MATERIAL SHOWN →
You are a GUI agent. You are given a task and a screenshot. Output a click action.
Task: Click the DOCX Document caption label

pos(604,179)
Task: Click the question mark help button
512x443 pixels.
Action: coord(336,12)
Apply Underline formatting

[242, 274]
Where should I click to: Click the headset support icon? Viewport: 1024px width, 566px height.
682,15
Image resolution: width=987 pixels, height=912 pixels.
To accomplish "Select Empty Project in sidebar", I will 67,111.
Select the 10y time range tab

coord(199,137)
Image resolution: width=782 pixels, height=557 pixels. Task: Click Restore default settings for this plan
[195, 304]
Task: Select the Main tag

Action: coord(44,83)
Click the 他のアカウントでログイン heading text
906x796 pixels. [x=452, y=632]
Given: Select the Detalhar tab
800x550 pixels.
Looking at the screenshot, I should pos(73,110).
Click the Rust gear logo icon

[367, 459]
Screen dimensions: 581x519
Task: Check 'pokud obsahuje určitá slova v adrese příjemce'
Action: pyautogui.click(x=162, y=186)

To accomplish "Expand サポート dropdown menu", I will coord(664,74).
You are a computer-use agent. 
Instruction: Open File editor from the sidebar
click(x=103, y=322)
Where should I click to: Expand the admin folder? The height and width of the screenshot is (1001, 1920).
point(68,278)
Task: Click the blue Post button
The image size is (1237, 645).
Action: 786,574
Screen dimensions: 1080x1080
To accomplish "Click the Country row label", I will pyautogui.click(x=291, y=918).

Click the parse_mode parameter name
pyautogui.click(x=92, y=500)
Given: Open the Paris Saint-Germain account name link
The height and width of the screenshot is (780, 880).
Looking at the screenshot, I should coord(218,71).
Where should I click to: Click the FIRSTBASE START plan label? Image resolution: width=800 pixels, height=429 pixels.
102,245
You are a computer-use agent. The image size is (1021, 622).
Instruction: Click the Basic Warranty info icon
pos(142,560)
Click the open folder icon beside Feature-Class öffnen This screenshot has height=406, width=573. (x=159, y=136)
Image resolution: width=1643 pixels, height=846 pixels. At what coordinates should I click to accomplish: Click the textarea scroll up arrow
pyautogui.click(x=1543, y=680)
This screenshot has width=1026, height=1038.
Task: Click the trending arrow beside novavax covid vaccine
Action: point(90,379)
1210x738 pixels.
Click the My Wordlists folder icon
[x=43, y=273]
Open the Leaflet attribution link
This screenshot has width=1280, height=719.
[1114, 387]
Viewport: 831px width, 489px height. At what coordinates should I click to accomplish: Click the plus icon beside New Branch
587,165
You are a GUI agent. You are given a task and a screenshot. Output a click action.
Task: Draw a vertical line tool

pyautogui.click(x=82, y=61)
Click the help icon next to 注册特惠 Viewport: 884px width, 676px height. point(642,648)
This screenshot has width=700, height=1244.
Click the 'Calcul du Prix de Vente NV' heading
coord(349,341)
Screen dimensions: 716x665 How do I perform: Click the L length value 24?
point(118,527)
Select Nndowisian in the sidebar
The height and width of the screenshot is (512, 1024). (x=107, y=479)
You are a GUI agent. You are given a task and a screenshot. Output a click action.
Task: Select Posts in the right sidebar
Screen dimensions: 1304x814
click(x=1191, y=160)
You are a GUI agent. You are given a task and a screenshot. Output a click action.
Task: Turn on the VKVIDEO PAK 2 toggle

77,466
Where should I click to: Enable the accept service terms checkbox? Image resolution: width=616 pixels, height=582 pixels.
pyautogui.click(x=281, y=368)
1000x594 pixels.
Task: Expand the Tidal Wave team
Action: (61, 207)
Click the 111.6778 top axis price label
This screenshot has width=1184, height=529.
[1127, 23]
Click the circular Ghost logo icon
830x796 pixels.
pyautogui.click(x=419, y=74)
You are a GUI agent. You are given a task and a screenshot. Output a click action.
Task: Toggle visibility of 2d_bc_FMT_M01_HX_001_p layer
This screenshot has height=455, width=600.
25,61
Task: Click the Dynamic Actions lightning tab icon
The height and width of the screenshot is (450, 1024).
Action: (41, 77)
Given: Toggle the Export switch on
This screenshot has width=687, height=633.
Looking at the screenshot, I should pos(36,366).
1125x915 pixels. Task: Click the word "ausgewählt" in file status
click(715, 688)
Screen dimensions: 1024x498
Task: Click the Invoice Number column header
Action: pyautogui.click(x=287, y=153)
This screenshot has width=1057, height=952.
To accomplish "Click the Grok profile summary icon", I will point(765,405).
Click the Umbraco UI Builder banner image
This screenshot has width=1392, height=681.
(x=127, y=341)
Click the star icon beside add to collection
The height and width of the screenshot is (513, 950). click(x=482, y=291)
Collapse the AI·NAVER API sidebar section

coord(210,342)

EXERCISE GOAL → Copy verbatim, from the listing above, each line from the one containing "Image resolution: width=782" down to the one containing "You are a computer-use agent. The", inclusive.

ANSWER BOX →
Image resolution: width=782 pixels, height=557 pixels. Task: Click Restore default settings for this plan
[195, 304]
Task: Select the Main tag

Action: coord(44,83)
Click the 他のアカウントでログイン heading text
906x796 pixels. [x=452, y=632]
Given: Select the Detalhar tab
800x550 pixels.
Looking at the screenshot, I should pos(73,110).
Click the Rust gear logo icon

[367, 459]
Screen dimensions: 581x519
Task: Check 'pokud obsahuje určitá slova v adrese příjemce'
Action: pyautogui.click(x=162, y=186)

To accomplish "Expand サポート dropdown menu", I will coord(664,74).
You are a computer-use agent. 
Instruction: Open File editor from the sidebar
click(x=103, y=322)
Where should I click to: Expand the admin folder? The height and width of the screenshot is (1001, 1920).
point(68,278)
Task: Click the blue Post button
The image size is (1237, 645).
Action: 786,574
Screen dimensions: 1080x1080
To accomplish "Click the Country row label", I will pyautogui.click(x=291, y=918).

Click the parse_mode parameter name
pyautogui.click(x=92, y=500)
Given: Open the Paris Saint-Germain account name link
The height and width of the screenshot is (780, 880).
Looking at the screenshot, I should coord(218,71).
Where should I click to: Click the FIRSTBASE START plan label? Image resolution: width=800 pixels, height=429 pixels.
102,245
You are a computer-use agent. The image size is (1021, 622).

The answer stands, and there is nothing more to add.